Oh my God, that is so sweet. RIP Martin.


----------



## Renae (Feb 9, 2008)

Aw that's sad, I'm sorry. 

I swear Theo was a bat in her past life, heh!


----------



## skylerevers (Jan 18, 2009)

When Louie doesn't want to go back into his cage, as I'm opening his cage door he runs down onto my arm and presses the side of his face (like his cheek area) onto my arm and makes kissy noises so I won't put him back in. And I try to put my finger near him and say 'step up!' so he'll jump up, but no. He just stays in that position and I end up going and sitting down with him on the couch *sigh*


----------



## Katta (Mar 21, 2008)

Mandolin Guy said:


> Gomer and Martin had become buddies over the last few months. I kept seed in a saucer to make it easier for Martin to eat. Gomer would frequently go in and just sit with Martin. Then, Gomer started getting pasta and eggs from his own food dish and taking them into Martin. He didn't feed it to him but he put it close enough for Martin to just turn his head and pick it up. I've never seen a tiel do that before. Gomer misses Martin, too. We all do.

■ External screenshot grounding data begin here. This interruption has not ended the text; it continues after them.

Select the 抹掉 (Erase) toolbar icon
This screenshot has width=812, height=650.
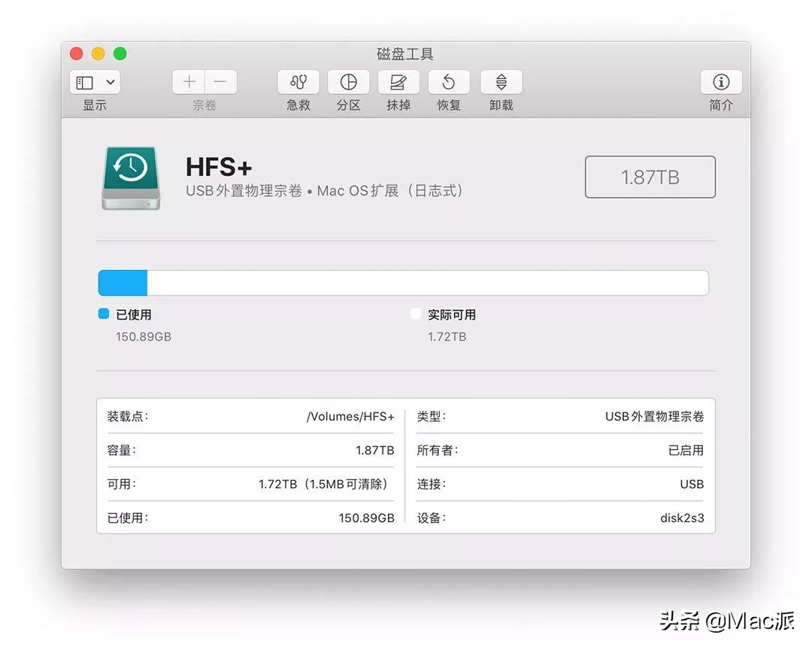coord(398,82)
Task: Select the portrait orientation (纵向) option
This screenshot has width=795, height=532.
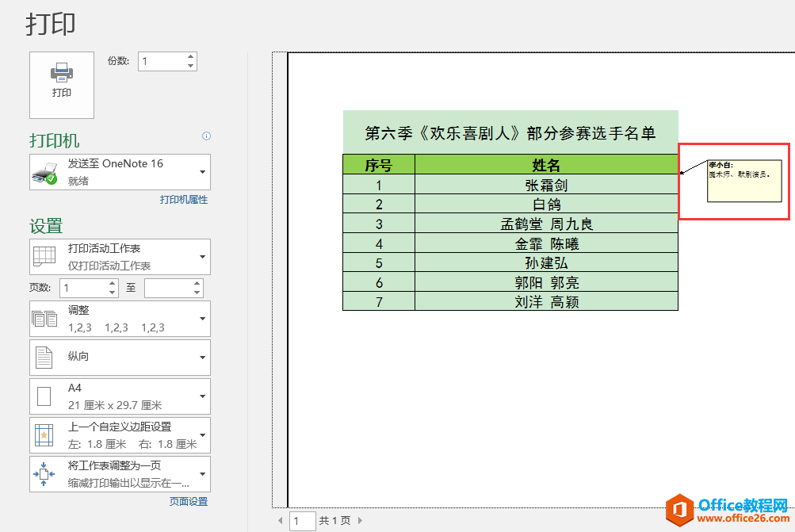Action: click(x=120, y=358)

That's the sweetest thing I've read all week  You have some very special birds.
________
Ipad Accessories


----------



## xxxSpikexxx (Jul 30, 2007)

When Spike gets grumpy he starts what I call his angry talk. He will just talk gibberish and throw in words he knows like Spikey, peekaboo and Boogaboo. Apparently boogaboo is a bad word because Spike only says it during his angry talk  Another cute thing Spike does is when he jumps on my head from my shoulder I will pretend that I don't know where he went. I start asking Spike where did you go, where are you Spike (see what a good actress I am ) Well he will walk to the edge of my head and peek down right into my eye as if to say Iam right here


----------



## Lacedolphin (Apr 16, 2009)

I finally have something to add. I got a new glass door put in so Gabby gets sun and can see outside. Well the last few days he has found a friend he will chatter to all day long. His shadow!!  He'll show his wings and just chatter away at the blank wall. Goofy bird! Today it was really cloudy so no shadow, he looked around the top of his cage all day for his friend, finally have up 3 hours later and took a nap.lol


----------



## Renae (Feb 9, 2008)

Haha. Shiro found his shadow last night, he was running up and down the boys cage following it and he wasn't going to give up until the "shadow" gave up.


----------



## ReniLyn (Mar 30, 2009)

Solace. said:


> Haha. Shiro found his shadow last night, he was running up and down the boys cage following it and he wasn't going to give up until the "shadow" gave up.


Oh! The Peter Pan Syndrome!


----------